Her şeyden önce Bipolar Bozukluğun tekrarlayıcı nitelikte bir hastalık olduğunun ve düzenli tedavi gerektirdiğinin kabul edilmesi gerekmektedir. Daha iyi hissetmek için kendi kendinize de yapabilecekleriniz:
-
Size önerilen ilaçlarınızı düzenli kullanın.
-
İyi hissetseniz bile size önerilen sıklıkta psikiyatrınızla görüşün.
-
Arkadaşlarınız, aile bireyleri veya eşinizle rahatsızlığınızı paylaşın.
-
Her hastanın kendi atakları öncesinde uyarıcı belirtileri vardır. Kendi uyarıcılarınızı fark edin.
-
Arkadaşlarına ve aile bireylerine de bu uyarıcı belirtileri anlatarak, onların da fark etmelerini sağlayın.
-
Mevsim geçişlerinde ekstra dikkatli olun.
-
Gece uykunuza dikkat edin, düzenli uyuyun, uykusuz asla kalmayın, minimum 8 saat uyumaya gayret edin.

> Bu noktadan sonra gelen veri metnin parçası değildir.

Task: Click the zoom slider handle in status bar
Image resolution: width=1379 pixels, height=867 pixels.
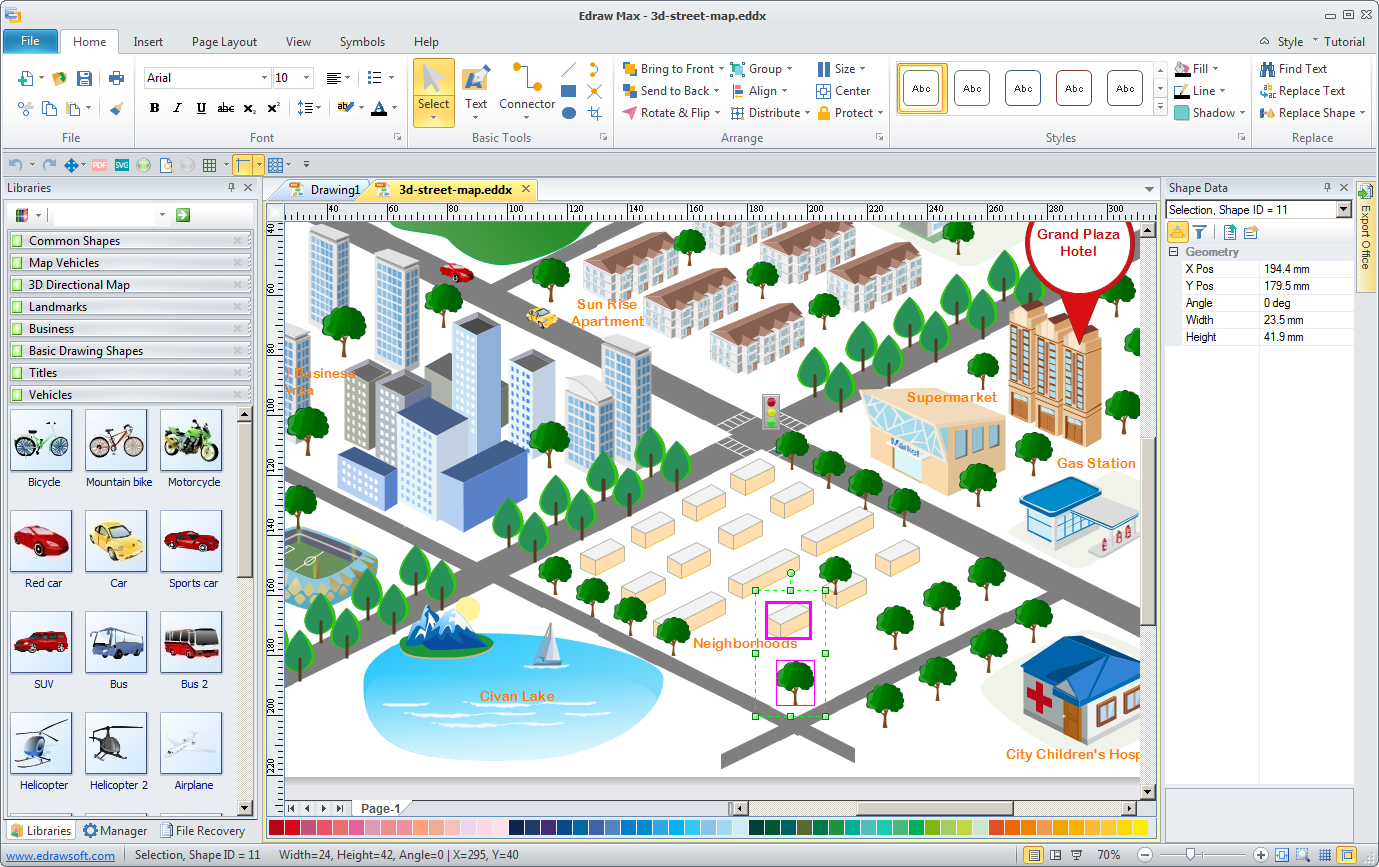Action: (x=1189, y=855)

Bipolar Bozukluk hasta yakını olarak yapabilecekleriniz:
-
Bipolar bozukluk hakkında öğrenebileceğiniz kadar çok şeyi güvenilir kaynaklardandan öğrenin.
-
Bölgenizdeki yerel destek gruplarını ve kuruluşlarını araştırın. Deneyimlerinizi paylaşmak ve karşılıklı destek sağlamak için bakım verenler grubuna ya da aile ağlarına katılın.
-
İnternet üzerindeki destek gruplarını ve aile üyeleri forumlarını araştırın. Birçoklarının sizinkine benzer hikayeleri ve deneyimleri bulunmaktadır.
-
Davranış sorunları olduğu dönemlerde bile yakınınızı reddetmeyin, iletişimi açık tutun. Yanında olun ama duygusal olarak da kendinizi izole edin. Atak sırasında yakınınızın söylediklerini üzerinize alınmayın. Bu sözleri hastalık etkisiyle söylediğini aklınızdan çıkarmayın. Bunun değerini atak sırasında bilemeyebilirler ama sonrasında anlayacaklardır.
-
Yinelemenin uyarıcı belirtileri hakkında bilgi edinin. Yakınınızı bu uyarıcı belirtiler açısından iyi gözlemleyin. Kendi uyarıcı belirtilerini fark edin.
-
Yakınızın hayatındaki problemlerle ve stresle baş edemediğini gördüğünüzde psikoterapi alması için yardımcı olun. Psikiyatrı ile sadece atak dönemlerinde değil, normal hissettiği dönemlerde de iletişim halinde olması yönünde destekleyin.
-
Yakınınızla birlikte ata sırasında uygulanmak üzere bir “kriz planı” oluşturun. Böylece her ikiniz de atak sırasında ne yapılması gerektiğini bilin, paniklemeyin.
-
Yakınınızın takvimlerle, günlüklerle ve diğer yardımcı araçlarla hayatını düzenlemesine yardımcı olun.
-
Yakınınızın tedavisini aksatıp aksatmadığını nazik bir şekilde kontrol edin. Aksatıyorsa neden aksattığını anlamaya çalışın. Psikiyatrı ile bu konuda iletişim kurması yönünde destekleyin.
-
İntiharın uyarıcı bulgularını öğrenin. Yakınınızın böyle bir tehlike içinde olduğunu hissederseniz acilen sağlık ekibiyle iletişime geçin. Sorumluluğu gereğinden fazla yüklenmeyin.
-
Yakınınızı mümkün olduğunca bağımsız yaşaması konusunda cesaretlendirin. Onun sorumluluğun altında kalmayın. Kendinizin de bir hayatı olduğunu unutmayın. Ayrıca diğer aile bireylerini de ihmal etmeyin. Onların da sizin ilgi ve sevginize ihtiyaçları var.